### GOAL 1
In the factorials passage, at what value of n does n! overtake 3^n?
### GOAL 2
Write a continuation of the factorials passage, picking up right after its final sentence.

Of all of the mathematical animals we have discussed in the text, factorials grow most quickly. In problem 2 of Example \ref{factorialex}, we proved that $$n!$$ overtakes $$3^{n}$$ at $$n=7$$. 'Overtakes' may be too polite a word, since $$n!$$ thoroughly trounces $$3^n$$ for $$n \geq 7$$, as any reasonable set of data will show. It can be shown that for any real number $$x > 0$$, not only does $$n!$$ eventually overtake $$x^n$$, but the ratio $$\frac{x^n}{n!} \rightarrow 0$$ as $$n \rightarrow \infty$$.\footnote{This fact is far more important than you could ever possibly imagine.}

Applications of factorials in the wild often involve counting arrangements. For example, if you have fifty songs on your mp3 player and wish arrange these songs in a playlist in which the order of the songs matters, it turns out that there are $$50!$$ different possible playlists. If you wish to select only ten of the songs to create a playlist, then there are $$\frac{50!}{40!}$$ such playlists. If, on the other hand, you just want to select ten song files out of the fifty to put on a flash memory card so that now the order no longer matters, there are $$\frac{50!}{40! 10!}$$ ways to achieve this.

$\begin{array}{ccl} 50! & = & 30414093201713378043612608166064768844377641568960512000000000000, \\ \dfrac{50!}{40!} & = & 37276043023296000, \quad \text{and} \\ \dfrac{50!}{40! 10!} & = & 10272278170 \\ \end{array}$

While some of these ideas are explored in the Exercises, the authors encourage you to take courses such as Finite Mathematics, Discrete Mathematics and Statistics. We introduce these concepts here because this is how the factorials make their way into the Binomial Theorem, as our next definition indicates.

Note $$\PageIndex{1}$$: Binomial Coefficients

Given two whole numbers $$n$$ and $$j$$ with $$n \geq j$$, the binomial coefficient $$\displaystyle \binom{n}{j}$$} (read, $$n$$ choose $$j$$) is the whole number given by

$\binom{n}{j} = \dfrac{n!}{j! (n-j)!} \label{binomialcoeff}$

The name 'binomial coefficient' will be justified shortly. For now, we can physically interpret $$\binom{n}{j}$$as the number of ways to select $$j$$ items from $$n$$ items where the order of the items selected is unimportant. For example, suppose you won two free tickets to a special screening of the latest Hollywood blockbuster and have five good friends each of whom would love to accompany you to the movies. There are $$\binom{5}{2}$$ ways to choose who goes with you. Applying Definition \ref{binomialcoeff}, we get

$\binom{5}{2} = \dfrac{5!}{2! (5-2)!} = \dfrac{5!}{2! 3!} = \dfrac{5 \cdot 4}{2} = 10$

So there are $$10$$ different ways to distribute those two tickets among five friends. (Some will see it as $$10$$ ways to decide which three friends have to stay home.) The reader is encouraged to verify this by actually taking the time to list all of the possibilities.

### DATA ENTRIES
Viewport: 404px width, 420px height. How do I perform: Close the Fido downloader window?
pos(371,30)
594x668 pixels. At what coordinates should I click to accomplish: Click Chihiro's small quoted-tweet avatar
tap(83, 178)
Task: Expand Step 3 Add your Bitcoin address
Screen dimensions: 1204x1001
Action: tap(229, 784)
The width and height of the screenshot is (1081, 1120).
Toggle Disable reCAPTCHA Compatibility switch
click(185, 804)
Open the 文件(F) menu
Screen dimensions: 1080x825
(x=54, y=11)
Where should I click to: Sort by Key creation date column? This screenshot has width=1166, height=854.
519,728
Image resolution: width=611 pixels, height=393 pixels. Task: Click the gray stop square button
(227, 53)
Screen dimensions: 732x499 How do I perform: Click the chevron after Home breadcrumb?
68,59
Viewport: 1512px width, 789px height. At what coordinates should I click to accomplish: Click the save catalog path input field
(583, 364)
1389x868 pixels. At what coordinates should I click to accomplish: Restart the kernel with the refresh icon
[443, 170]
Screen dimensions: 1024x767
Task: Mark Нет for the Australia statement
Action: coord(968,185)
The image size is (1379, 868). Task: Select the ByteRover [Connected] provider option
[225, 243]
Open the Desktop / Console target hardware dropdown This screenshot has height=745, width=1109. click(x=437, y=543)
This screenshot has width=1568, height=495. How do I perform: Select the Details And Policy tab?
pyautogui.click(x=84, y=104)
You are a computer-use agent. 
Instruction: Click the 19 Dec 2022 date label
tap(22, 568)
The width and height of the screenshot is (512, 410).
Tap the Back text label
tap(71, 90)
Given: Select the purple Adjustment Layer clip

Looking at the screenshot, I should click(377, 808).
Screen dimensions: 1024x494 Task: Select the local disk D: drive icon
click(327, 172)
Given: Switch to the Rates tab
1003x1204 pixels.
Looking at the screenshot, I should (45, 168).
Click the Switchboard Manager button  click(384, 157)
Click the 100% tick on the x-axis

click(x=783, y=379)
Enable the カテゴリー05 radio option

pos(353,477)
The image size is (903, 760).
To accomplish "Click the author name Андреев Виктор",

### EXERCISE RESPONSE 1
At n = 7.

### EXERCISE RESPONSE 2
We now state and prove a theorem which is crucial to the proof of the Binomial Theorem.

Note $$\PageIndex{1}$$

For natural numbers $$n$$ and $$j$$ with $$n \geq j$$,

$\binom{n}{j-1} + \binom{n}{j} = \binom{n+1}{j} \label{addbinomcoeff}$

The proof of Theorem \ref{addbinomcoeff} is purely computational and uses the definition of binomial coefficients, the recursive property of factorials and common denominators.

$\begin{array}{rcl} \displaystyle{\binom{n}{j-1} + \binom{n}{j}} & = & \dfrac{n!}{(j-1)! (n-(j-1))!} + \dfrac{n!}{j! (n-j)!} \\ & = & \dfrac{n!}{(j-1)! (n-j+1)!} + \dfrac{n!}{j! (n-j)!} \\ & = & \dfrac{n!}{(j-1)! (n-j+1)(n-j)!} + \dfrac{n!}{j(j-1)! (n-j)!} \\ & = & \dfrac{n! \, j}{j(j-1)! (n-j+1)(n-j)!} + \dfrac{n! (n-j+1)}{j(j-1)! (n-j+1)(n-j)!} \\ & = & \dfrac{n! \, j}{j! (n-j+1)!} + \dfrac{n! (n-j+1)}{j! (n-j+1)!} \\ & = & \dfrac{n! \, j + n! (n-j+1)}{j! (n-j+1)!} \\ & = & \dfrac{n!\left( j + (n-j+1)\right)}{j! (n-j+1)!} \\ & = & \dfrac{(n+1) n!}{j! (n+1-j))!} \\ & = & \dfrac{(n+1)!} {j! ((n+1)-j))!} \\ & = & \displaystyle{\binom{n+1}{j}} \, \checkmark \\\end{array}$

We are now in position to state and prove the Binomial Theorem where we see that binomial coefficients are just that - coefficients in the binomial expansion.

Note $$\PageIndex{1}$$: Binomial Theorem

For nonzero real numbers $$a$$ and $$b$$,

$(a+b)^{n} =\displaystyle{\sum_{j=0}^{n} \binom{n}{j} a^{n-j} b^{j}} \label{BinomialTheorem}$

for all natural numbers $$n$$.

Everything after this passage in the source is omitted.